Exercise details: Task for the records below: count the lines that contain the word "will" and give only that number.

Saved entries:
****
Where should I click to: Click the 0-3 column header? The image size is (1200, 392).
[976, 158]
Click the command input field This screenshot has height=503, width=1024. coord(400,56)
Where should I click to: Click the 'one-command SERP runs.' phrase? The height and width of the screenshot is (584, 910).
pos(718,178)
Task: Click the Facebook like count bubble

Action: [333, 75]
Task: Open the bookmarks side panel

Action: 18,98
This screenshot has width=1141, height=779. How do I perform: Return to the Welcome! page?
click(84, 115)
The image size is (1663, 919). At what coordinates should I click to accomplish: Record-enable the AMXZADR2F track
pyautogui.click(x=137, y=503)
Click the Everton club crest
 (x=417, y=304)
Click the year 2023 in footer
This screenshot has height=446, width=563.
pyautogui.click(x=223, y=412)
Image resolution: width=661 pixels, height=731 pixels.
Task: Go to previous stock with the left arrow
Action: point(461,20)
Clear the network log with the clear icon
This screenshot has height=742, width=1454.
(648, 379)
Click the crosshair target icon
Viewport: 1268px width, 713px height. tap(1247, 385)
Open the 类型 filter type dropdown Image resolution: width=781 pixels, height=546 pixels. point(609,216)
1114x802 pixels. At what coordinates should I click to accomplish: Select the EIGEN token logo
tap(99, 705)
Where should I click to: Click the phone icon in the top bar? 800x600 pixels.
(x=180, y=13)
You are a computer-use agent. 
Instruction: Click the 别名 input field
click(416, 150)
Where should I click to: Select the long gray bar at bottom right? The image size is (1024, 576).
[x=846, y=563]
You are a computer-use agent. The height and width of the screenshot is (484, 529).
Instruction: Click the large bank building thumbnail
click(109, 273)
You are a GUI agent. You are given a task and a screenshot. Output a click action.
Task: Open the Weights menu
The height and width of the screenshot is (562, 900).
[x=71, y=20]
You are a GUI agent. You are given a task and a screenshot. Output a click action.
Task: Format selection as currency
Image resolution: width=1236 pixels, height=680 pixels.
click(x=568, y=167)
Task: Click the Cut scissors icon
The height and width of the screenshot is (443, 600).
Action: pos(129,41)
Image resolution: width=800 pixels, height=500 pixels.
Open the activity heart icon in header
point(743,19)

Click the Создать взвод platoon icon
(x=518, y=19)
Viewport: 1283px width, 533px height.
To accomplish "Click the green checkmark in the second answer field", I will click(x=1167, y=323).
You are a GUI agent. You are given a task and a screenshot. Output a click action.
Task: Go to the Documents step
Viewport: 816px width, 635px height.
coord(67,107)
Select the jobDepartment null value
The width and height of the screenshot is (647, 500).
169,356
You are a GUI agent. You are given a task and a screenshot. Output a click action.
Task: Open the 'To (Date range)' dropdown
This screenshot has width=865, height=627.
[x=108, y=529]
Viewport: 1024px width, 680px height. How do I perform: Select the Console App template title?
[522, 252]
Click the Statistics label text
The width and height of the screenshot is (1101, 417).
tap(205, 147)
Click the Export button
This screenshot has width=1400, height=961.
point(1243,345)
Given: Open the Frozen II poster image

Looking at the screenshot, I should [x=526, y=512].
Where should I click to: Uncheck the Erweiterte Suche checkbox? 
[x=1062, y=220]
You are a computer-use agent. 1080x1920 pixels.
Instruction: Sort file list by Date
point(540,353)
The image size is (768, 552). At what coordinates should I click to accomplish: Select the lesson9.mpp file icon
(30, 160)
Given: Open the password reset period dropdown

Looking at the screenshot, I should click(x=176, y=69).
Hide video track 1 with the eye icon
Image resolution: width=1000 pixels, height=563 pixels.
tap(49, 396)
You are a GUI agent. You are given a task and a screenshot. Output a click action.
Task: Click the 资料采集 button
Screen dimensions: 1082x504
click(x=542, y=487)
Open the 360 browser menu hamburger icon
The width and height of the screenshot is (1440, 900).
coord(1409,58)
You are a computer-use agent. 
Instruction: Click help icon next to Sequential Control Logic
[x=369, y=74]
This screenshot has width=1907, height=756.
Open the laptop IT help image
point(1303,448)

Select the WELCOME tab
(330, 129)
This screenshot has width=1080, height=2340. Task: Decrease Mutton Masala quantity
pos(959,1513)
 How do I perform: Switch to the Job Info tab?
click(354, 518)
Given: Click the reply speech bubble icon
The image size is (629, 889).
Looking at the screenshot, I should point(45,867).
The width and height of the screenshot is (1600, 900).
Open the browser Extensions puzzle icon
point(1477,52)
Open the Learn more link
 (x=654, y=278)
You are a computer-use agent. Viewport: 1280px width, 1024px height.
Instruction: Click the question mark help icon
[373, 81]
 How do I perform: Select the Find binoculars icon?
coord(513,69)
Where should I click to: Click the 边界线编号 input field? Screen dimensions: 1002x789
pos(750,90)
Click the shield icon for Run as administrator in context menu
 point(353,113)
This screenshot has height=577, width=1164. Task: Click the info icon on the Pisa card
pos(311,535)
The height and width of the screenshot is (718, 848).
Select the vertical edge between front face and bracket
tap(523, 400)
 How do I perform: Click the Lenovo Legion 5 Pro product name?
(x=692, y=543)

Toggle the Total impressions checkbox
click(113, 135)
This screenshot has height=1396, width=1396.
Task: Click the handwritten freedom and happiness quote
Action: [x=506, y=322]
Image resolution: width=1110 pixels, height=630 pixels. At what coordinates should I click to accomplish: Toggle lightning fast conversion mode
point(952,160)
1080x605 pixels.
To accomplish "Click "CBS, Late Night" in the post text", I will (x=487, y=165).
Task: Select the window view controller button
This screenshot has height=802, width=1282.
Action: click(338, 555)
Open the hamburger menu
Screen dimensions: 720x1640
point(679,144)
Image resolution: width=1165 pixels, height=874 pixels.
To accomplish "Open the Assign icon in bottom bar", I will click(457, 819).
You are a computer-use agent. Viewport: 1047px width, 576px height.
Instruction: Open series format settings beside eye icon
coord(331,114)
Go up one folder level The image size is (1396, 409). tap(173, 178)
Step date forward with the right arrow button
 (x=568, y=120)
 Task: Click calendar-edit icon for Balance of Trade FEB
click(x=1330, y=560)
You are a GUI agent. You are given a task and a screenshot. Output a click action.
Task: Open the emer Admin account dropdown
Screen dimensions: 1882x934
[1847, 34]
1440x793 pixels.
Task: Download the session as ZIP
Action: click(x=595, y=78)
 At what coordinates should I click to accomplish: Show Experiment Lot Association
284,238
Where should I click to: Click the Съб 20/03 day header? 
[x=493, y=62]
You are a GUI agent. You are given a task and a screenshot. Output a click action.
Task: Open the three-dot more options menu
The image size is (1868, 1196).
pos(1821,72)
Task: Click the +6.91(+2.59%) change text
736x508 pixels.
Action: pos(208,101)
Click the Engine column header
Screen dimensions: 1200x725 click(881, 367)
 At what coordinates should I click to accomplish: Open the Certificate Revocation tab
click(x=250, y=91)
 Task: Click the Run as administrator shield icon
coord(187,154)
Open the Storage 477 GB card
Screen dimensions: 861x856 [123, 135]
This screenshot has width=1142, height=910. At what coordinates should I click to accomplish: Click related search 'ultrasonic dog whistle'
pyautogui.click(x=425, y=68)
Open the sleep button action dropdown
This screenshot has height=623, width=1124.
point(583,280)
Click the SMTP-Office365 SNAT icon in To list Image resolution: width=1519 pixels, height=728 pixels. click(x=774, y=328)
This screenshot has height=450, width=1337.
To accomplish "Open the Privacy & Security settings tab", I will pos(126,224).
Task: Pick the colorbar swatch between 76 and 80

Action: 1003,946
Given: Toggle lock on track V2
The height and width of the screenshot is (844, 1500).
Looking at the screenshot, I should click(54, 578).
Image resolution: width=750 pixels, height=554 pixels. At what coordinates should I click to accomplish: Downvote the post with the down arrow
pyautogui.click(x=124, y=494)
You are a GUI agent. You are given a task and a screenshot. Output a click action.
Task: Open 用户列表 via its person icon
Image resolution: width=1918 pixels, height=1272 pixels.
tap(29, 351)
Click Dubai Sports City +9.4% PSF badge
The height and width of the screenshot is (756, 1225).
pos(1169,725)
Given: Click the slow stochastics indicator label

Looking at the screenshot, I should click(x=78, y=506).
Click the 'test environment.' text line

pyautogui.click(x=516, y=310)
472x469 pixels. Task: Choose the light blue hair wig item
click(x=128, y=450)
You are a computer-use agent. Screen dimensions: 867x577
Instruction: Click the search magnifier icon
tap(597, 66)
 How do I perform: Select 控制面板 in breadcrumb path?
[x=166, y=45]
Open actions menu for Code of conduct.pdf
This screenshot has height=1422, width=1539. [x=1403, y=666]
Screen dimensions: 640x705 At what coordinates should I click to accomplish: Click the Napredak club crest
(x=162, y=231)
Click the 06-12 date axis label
****
Exercise response: 4